A/I : Concernant le fait que l’islam ne prévoit pas un État islamique, que pensez-vous de la forme de gouvernement en Iran ?

A.E.F. : En Iran, l’islam est chiite, tandis que nous, nous parlons d’un islam sunnite. Nos frères en Iran possèdent une institution connue sous le nom de leader religieux. Nous autres, en tant que sunnites, rejetons totalement ce type de régime. Nous ne reconnaissons ni le gouvernement ni l’autorité des représentants religieux. Personne, ni même Abou Bakr ou Omar (les deux premiers califes après la mort du Prophète, tous deux d’importantes figures de l’islam sunnite puisqu’ils appartiennent au groupe des Califes Rashidun ou « Bien Guidés », non remis en question), n’a le pouvoir sur la volonté de la majorité. Dans notre interprétation de l’Islam, en tant que membres des Frères musulmans, toute chose, toute loi ou initiative, doit être approuvée par la majorité. Quelle que soit la source de cette loi – islamique, anglo-saxonne ou autre –, elle devra passer par le Parlement avant d’être approuvée ou rejetée, selon la volonté de la majorité. Et tout ceci, sous la surveillance du Tribunal constitutionnel. Telle est la façon que nous aurions de gérer notre vie politique.
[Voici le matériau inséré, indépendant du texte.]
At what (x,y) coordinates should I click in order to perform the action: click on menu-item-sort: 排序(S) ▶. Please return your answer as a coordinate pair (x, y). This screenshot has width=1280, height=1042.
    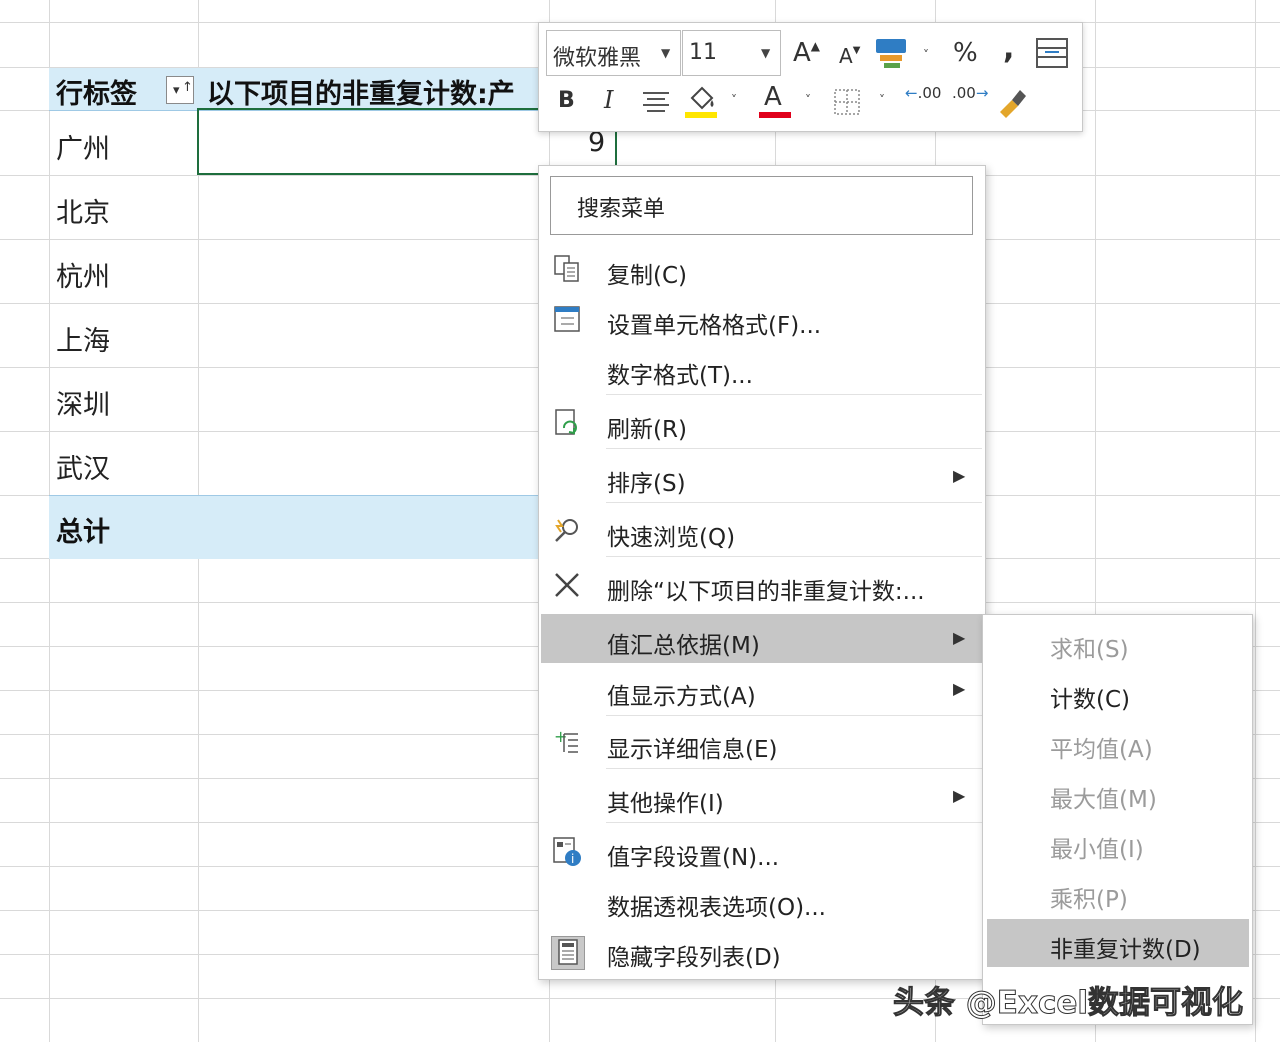
    Looking at the image, I should click on (762, 477).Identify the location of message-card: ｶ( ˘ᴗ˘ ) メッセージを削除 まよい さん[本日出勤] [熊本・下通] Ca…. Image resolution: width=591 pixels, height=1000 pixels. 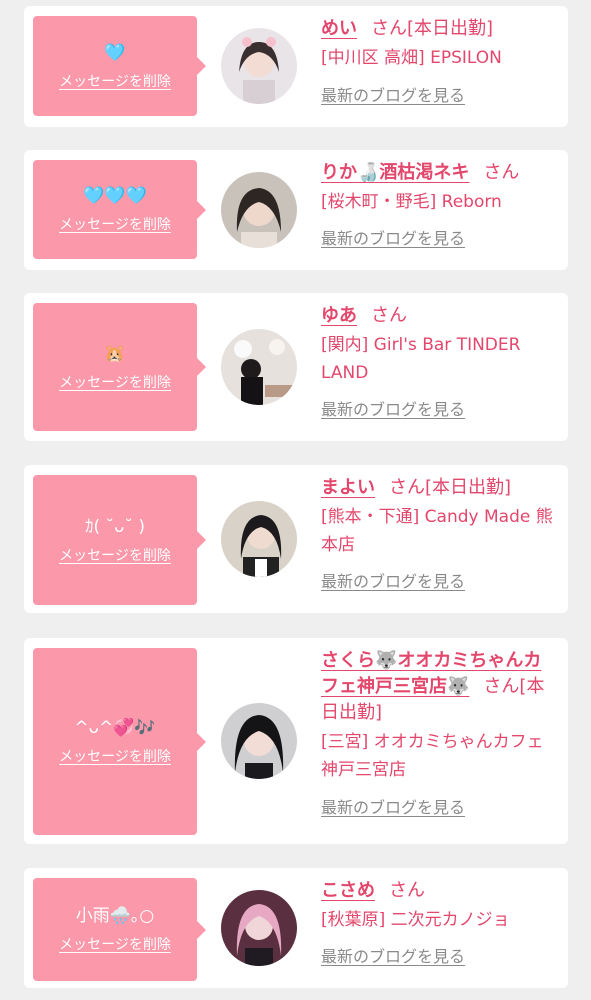
(296, 539).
A/I : Quel est le rôle des nouvelles générations des Frères musulmans dans cette phase ? Y a-t-il des divisions générationnelles dans le mouvement ? A.E.F. : Il n’y a pas de division, les jeunes ne sont pas séparés du mouvement. Il est vrai qu’ils sont jeunes, et ont tendance à être rebelles. Il est vrai que jusqu’à présent, ils ne se sont pas fait beaucoup entendre dans la direction et la prise de décision, mais peu à peu, ils commenceront à jouer leur rôle, parce que tous les jeunes, en Égypte comme à l’étranger, représentent le présent et l’avenir. Telle est la raison pour laquelle nous devrions les aider à participer davantage au sein de notre organisation et de notre vie politique en général.